DATA EXTRACTS:
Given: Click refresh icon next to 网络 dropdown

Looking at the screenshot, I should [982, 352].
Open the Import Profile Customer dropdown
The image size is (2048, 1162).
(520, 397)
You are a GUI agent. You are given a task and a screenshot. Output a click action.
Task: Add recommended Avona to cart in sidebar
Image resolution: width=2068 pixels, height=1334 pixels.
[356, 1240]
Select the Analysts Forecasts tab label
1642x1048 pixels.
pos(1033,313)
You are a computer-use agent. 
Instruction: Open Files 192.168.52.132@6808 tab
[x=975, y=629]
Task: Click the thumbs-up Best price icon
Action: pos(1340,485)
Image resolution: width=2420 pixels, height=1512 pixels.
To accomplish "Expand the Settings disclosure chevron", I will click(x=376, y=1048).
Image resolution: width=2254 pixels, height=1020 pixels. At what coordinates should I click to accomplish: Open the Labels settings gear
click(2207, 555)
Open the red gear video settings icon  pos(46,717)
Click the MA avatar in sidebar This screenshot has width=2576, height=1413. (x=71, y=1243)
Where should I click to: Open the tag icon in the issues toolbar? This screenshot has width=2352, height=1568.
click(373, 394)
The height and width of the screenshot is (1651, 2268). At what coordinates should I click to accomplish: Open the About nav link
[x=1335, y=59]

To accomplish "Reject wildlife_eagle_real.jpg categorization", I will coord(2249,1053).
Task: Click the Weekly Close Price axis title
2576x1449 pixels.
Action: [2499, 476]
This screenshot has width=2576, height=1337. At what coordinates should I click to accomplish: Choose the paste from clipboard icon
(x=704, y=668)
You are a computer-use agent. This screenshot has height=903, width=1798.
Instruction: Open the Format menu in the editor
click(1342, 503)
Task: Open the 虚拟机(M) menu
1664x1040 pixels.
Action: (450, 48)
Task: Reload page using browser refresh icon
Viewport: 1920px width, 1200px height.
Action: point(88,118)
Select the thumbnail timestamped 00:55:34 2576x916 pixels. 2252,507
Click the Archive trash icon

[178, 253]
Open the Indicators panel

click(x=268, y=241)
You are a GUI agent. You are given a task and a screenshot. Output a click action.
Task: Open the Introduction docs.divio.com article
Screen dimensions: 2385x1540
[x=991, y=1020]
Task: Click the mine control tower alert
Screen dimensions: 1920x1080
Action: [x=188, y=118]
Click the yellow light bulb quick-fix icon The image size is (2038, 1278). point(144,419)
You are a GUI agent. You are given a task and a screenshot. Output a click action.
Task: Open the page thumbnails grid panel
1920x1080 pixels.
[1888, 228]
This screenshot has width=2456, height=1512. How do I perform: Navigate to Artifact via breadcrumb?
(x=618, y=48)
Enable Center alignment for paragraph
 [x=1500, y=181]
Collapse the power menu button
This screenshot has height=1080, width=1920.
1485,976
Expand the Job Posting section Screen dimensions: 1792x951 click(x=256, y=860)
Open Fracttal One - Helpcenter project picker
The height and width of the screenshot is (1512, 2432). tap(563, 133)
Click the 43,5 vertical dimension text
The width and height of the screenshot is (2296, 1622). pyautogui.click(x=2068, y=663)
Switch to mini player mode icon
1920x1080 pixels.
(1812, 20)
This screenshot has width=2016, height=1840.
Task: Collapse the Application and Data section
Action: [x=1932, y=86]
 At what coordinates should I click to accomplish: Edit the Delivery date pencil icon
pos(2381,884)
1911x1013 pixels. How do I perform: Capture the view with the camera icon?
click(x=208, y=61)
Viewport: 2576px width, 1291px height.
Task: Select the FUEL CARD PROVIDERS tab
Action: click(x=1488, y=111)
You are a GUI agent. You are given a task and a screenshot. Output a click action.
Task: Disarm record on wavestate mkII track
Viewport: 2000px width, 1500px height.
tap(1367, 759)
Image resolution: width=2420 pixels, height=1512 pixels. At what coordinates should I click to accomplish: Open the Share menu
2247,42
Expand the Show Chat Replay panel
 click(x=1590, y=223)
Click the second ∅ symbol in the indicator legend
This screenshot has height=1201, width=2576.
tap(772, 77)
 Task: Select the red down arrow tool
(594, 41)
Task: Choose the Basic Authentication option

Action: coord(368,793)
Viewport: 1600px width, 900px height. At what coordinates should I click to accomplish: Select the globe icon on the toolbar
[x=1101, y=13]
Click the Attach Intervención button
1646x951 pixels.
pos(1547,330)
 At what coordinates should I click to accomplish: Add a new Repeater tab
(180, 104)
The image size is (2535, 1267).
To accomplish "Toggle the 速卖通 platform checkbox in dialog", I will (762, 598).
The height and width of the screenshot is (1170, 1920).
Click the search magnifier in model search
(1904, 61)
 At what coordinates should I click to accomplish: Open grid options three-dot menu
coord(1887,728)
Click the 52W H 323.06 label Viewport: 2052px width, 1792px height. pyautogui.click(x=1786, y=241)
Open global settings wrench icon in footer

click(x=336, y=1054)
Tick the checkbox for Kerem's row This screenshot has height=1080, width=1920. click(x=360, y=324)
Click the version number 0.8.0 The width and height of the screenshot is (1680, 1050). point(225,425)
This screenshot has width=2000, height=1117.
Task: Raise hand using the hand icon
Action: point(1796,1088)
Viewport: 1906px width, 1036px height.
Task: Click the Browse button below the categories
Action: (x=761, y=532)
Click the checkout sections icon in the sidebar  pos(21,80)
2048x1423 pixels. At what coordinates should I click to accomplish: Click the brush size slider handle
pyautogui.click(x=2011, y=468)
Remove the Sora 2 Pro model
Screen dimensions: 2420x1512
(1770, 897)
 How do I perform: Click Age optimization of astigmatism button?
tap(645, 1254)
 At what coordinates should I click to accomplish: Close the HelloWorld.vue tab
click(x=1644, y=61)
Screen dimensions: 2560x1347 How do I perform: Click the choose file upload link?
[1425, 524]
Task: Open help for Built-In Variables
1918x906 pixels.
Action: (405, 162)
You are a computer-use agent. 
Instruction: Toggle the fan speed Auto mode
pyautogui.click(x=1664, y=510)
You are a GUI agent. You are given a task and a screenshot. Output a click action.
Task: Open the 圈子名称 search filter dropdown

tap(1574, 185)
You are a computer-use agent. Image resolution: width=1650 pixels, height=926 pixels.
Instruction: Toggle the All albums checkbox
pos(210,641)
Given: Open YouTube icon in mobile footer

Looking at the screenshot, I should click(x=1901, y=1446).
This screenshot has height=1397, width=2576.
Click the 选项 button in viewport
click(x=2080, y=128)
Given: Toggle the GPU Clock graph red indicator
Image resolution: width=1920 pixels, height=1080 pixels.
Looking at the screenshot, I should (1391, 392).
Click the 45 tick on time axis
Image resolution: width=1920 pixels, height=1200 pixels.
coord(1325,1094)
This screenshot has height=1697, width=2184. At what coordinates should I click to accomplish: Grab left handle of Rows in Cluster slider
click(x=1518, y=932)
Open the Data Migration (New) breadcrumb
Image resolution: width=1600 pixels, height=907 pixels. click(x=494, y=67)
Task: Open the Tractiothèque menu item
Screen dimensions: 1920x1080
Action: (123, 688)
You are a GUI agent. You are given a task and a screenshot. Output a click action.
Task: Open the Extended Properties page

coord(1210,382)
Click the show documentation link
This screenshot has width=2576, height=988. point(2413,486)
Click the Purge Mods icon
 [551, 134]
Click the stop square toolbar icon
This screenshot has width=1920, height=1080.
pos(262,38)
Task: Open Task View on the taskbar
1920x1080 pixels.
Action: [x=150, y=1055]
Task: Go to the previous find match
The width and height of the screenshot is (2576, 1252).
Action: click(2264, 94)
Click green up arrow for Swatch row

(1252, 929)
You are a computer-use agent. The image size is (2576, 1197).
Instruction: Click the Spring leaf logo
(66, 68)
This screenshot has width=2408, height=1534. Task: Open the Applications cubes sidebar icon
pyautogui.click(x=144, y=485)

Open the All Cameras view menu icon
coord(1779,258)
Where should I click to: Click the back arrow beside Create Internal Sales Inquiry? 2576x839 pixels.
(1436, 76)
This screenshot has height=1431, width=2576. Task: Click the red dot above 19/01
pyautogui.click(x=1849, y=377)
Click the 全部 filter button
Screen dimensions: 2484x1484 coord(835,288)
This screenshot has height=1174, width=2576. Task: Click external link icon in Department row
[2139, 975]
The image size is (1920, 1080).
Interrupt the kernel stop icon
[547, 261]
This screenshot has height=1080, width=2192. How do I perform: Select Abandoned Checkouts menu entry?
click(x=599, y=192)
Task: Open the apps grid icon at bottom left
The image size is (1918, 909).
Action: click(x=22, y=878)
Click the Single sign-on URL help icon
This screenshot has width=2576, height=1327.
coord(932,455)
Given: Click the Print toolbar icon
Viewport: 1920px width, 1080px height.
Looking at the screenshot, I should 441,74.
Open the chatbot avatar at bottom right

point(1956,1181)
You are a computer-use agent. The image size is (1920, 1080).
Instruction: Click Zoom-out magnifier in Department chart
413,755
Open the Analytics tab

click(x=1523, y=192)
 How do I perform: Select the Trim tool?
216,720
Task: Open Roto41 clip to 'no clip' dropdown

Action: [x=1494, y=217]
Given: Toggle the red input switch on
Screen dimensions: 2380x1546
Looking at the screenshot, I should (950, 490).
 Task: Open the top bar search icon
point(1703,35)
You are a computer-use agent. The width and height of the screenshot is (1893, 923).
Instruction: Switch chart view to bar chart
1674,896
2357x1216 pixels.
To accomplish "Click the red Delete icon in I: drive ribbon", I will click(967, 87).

GOAL OF THE EXERCISE: Each line from the top of the data, up to and including the line that contains "Select the Analysts Forecasts tab label", should be set down exactly.

YOUR RESPONSE:
Given: Click refresh icon next to 网络 dropdown

Looking at the screenshot, I should [982, 352].
Open the Import Profile Customer dropdown
The image size is (2048, 1162).
(520, 397)
You are a GUI agent. You are given a task and a screenshot. Output a click action.
Task: Add recommended Avona to cart in sidebar
Image resolution: width=2068 pixels, height=1334 pixels.
[356, 1240]
Select the Analysts Forecasts tab label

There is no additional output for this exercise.